Stored dataset items:
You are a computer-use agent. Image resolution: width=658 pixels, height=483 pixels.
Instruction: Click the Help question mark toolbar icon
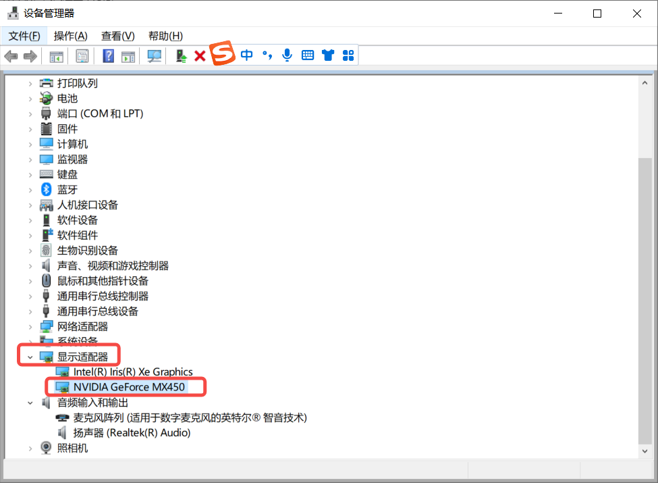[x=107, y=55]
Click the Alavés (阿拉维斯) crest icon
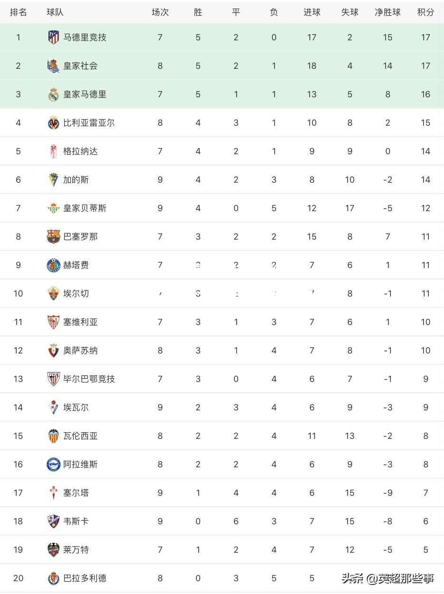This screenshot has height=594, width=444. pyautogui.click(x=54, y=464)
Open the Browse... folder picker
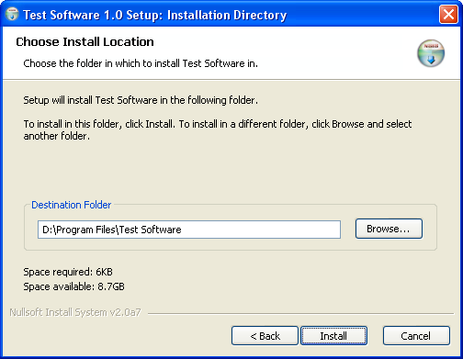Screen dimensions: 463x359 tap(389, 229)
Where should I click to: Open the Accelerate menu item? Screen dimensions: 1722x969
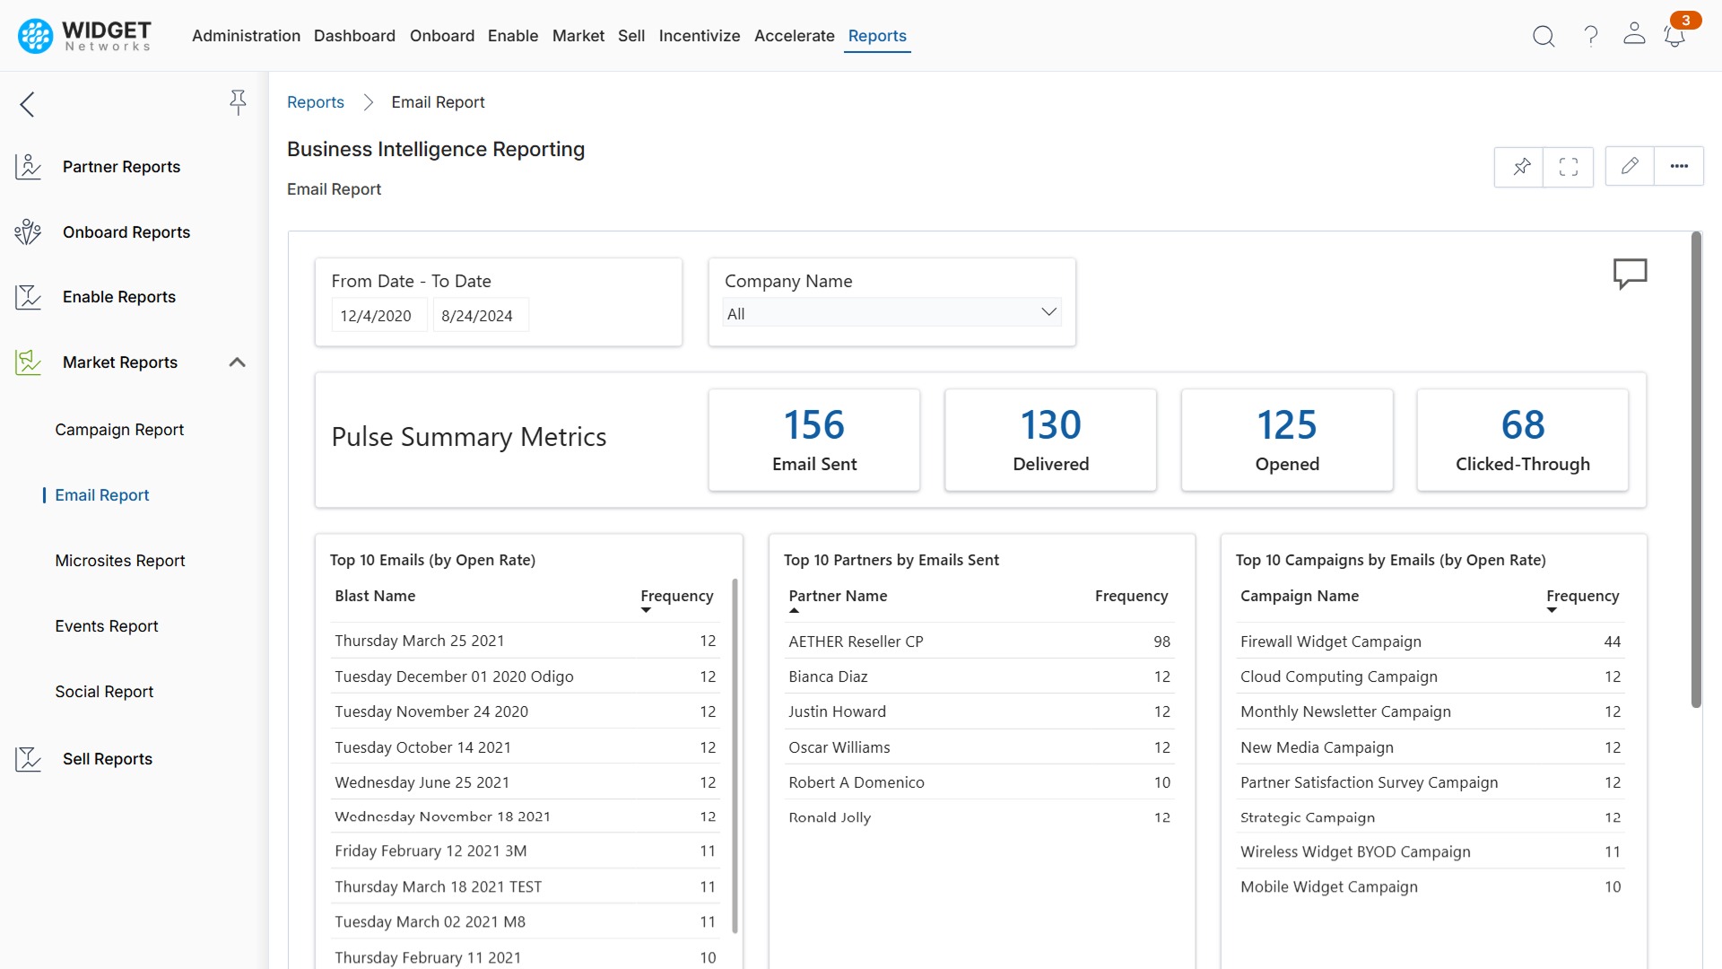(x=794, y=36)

---

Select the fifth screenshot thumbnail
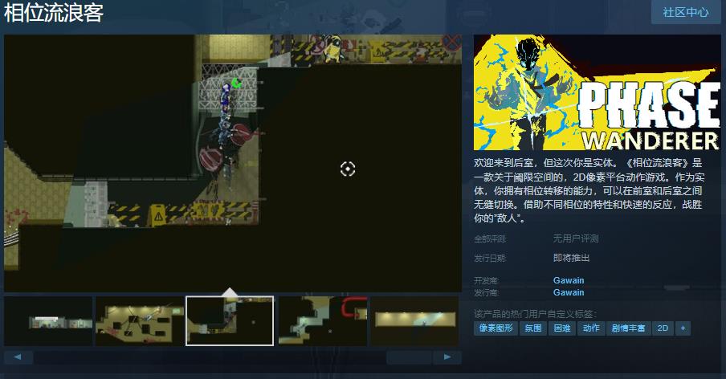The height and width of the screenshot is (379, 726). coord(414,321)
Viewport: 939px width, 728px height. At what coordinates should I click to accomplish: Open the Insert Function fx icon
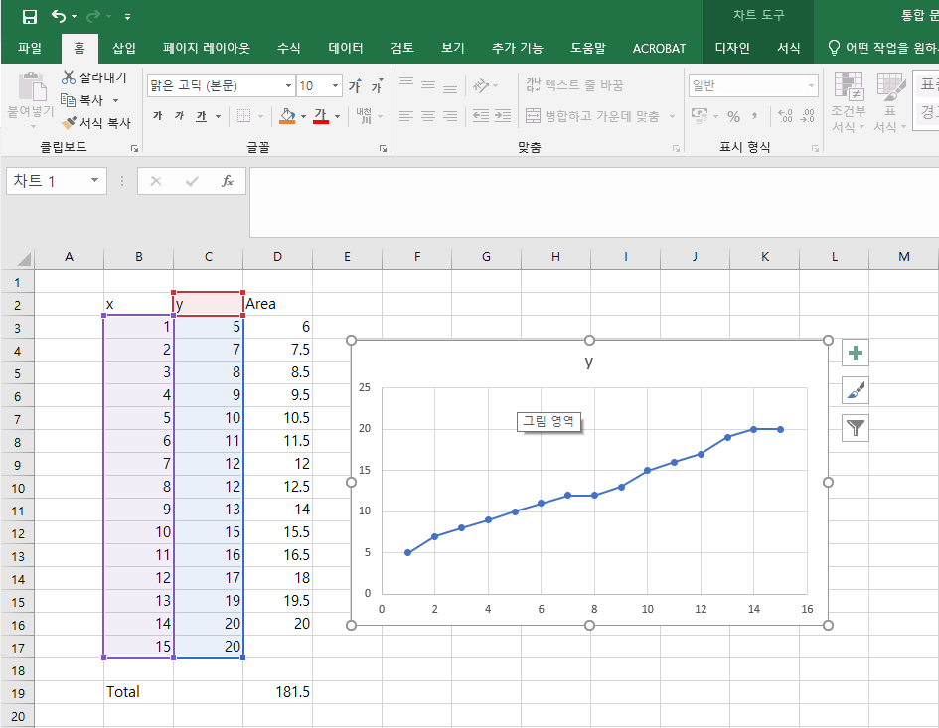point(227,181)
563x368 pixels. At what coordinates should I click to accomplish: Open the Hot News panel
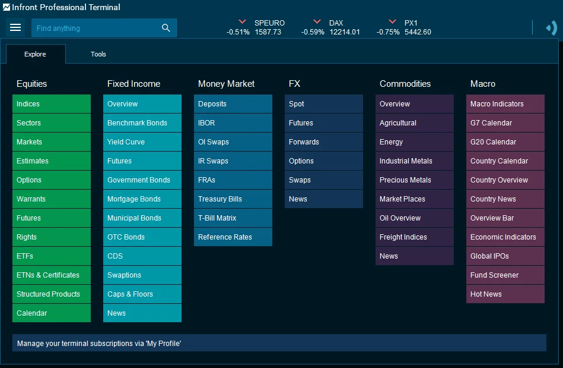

==

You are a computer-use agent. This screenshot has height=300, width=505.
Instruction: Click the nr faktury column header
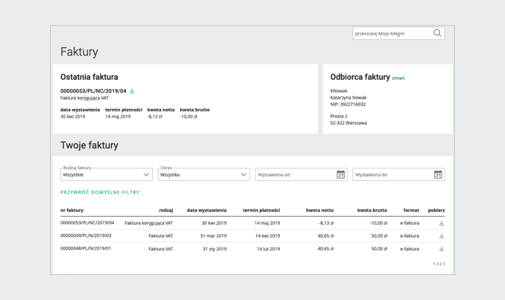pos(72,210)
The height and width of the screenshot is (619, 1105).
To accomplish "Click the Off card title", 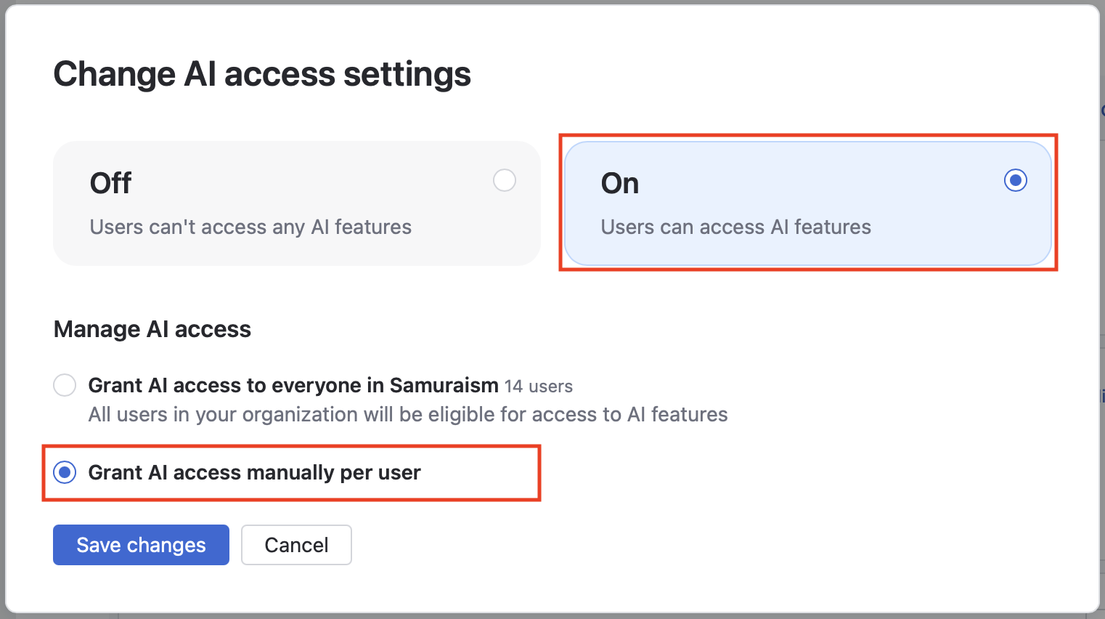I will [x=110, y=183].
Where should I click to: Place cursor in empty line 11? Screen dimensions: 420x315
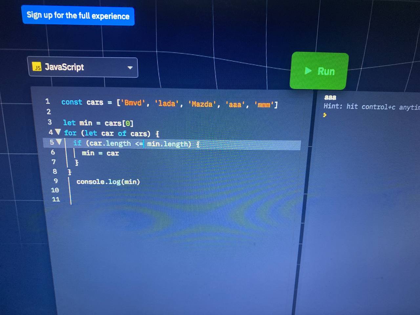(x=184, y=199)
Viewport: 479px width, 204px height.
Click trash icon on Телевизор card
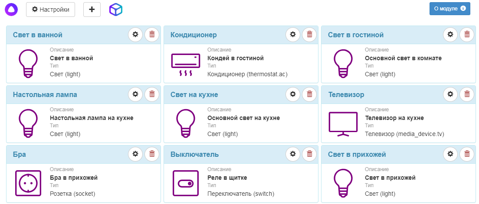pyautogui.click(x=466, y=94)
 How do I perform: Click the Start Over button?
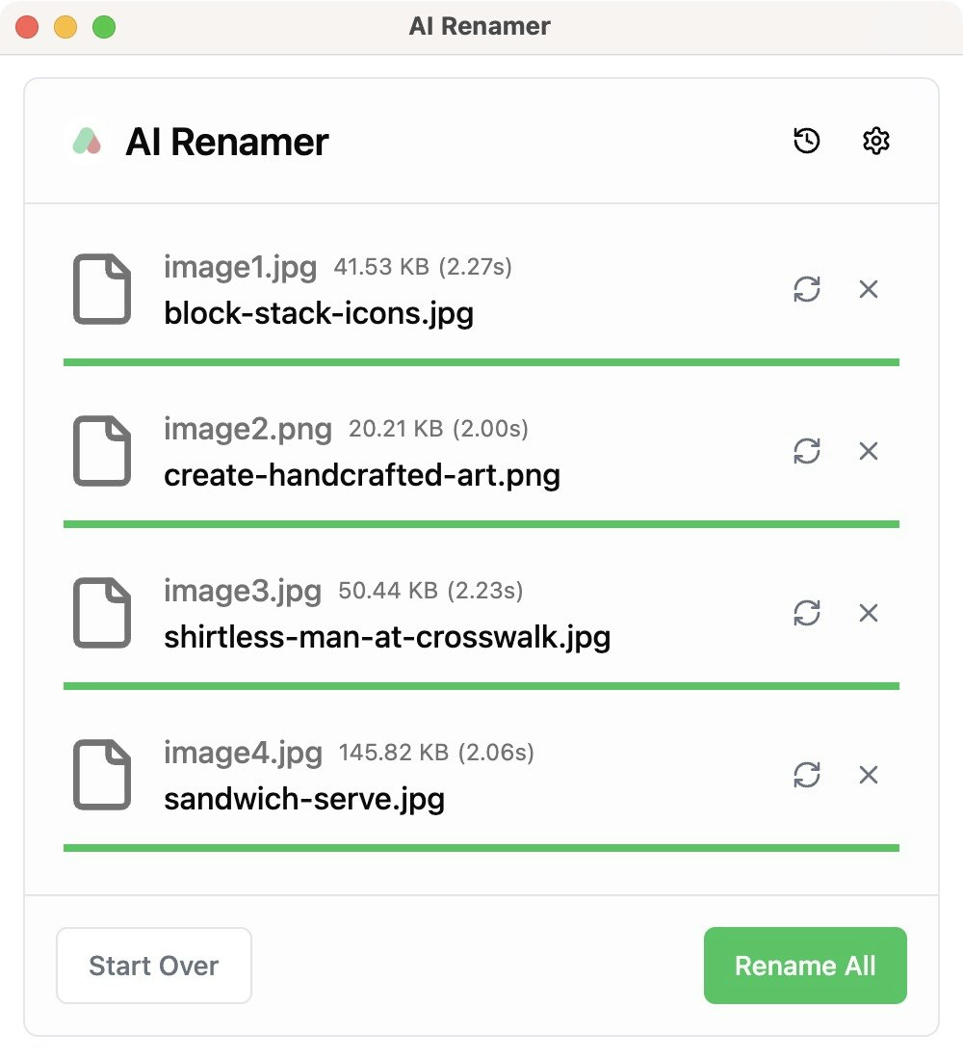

■ **Aim of the exercise**
Extract the lines from the one with "Where should I click to: Open" to the one with "(x=794, y=36)", both included, and copy them verbatim. Omit the pictures from your answer.

■ **Task result**
Where should I click to: Open the Accelerate menu item? Screen dimensions: 1722x969
(x=794, y=36)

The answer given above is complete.